Riteniamo utile pubblicare le riflessioni di Raffaella Bolini all’indomani del congresso di Bologna.
Ieri a Bologna si è chiuso il congresso nazionale dell’Arci. Era stato sospeso tre mesi fa, di fronte alla impossibilità di trovare un accordo, per evitare una spaccatura insanabile.
Alimentata anche, credo, da un troppo lungo periodo di compressione del libero e democratico dibattito interno che aveva disabituato alla gestione partecipata, collettiva e responsabile dei conflitti naturali nelle strutture plurali e complesse.
Consapevoli dei rischi, per tre mesi migliaia di persone hanno discusso, litigato, ragionato, parlato – ciascuno con la sua parte e insieme- alla ricerca di una mediazione possibile.
E’ stata trovata. E ieri abbiamo votato una soluzione unitaria.
L’associazione si è impegnata, da oggi in poi, a dare dignità alle differenze per alimentare una unità non formale e non correntizia. A considerare le diversità una ricchezza, se esse non si arroccano in identità auto-ghettizzate, ma scelgono di arricchirsi le une delle altre, di produrre reciproco cambiamento, verso livelli più avanzati di unità liberamente scelta e non imposta.
E questo, in fondo, non è altro che la sola ricetta per la democrazia -e il solo senso buono della politica.

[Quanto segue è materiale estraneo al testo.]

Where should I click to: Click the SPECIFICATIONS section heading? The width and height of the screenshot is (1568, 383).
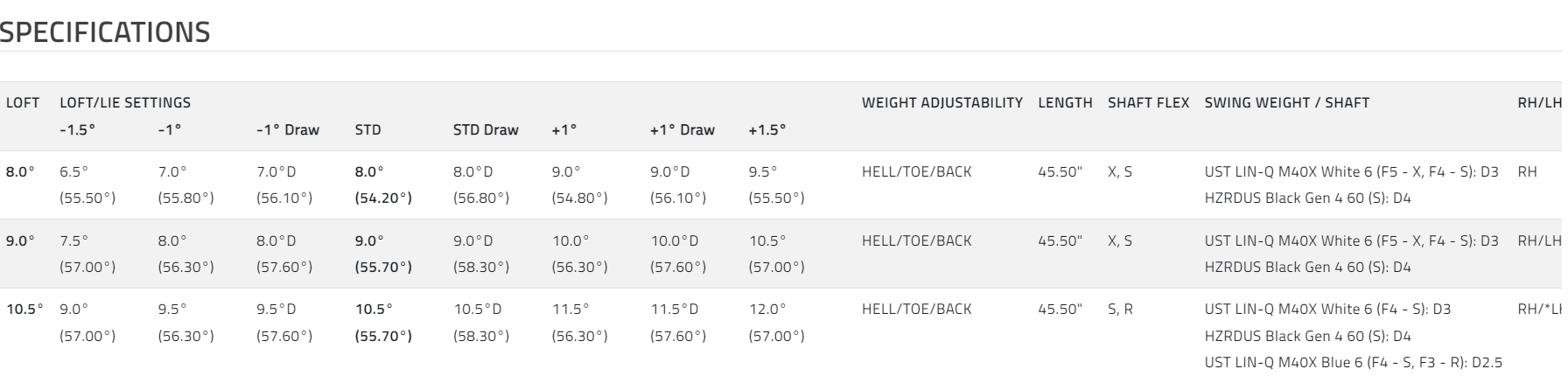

Non è sicuro naturalmente che si riuscirà tenere fede a questi impegni, sarà una battaglia da combattere tutti i giorni a partire da domani. Non gli uni contro gli altri, ma per tenere ciascuno sotto controllo la parte peggiore di sé, e tirare fuori il lato migliore.
Francesca Chiavacci è la nuova presidente nazionale dell’Arci, la prima volta che una donna guida la nostra associazione. Al suo fianco c’è Filippo Miraglia che è stato eletto vice-presidente.
Luciana Castellina, che da anni ci onora della sua militanza, è da ieri Presidente onoraria.
A pochi giorni dal decimo anniversario della morte di Tom Benetollo, comincia per l’Arci una fase inedita.
Quelle che nascono dai pericoli sono talvolta le migliori, perché fanno andare avanti con maggiore consapevolezza. Dipende dalle persone e dalle comunità, dalle loro idee e dalla loro qualità, dalle pratiche che scelgono di attivare, dall’orizzonte verso cui camminano.
Dalla forza dell’obiettivo comune -che è la sola cosa a dare senso alla ricerca dell’unità.
E’ un tempo duro e drammatico che avrebbe bisogno di una Arci utile non solo a se stessa ma a un fronte largo per i diritti, la giustizia sociale e la democrazia. Spero sarà così.
Grazie e Paolo per la fatica di questi anni.
Grazie a Luciana per la fiducia.
Buon lavoro a Francesca, a Filippo, a tutti e tutte.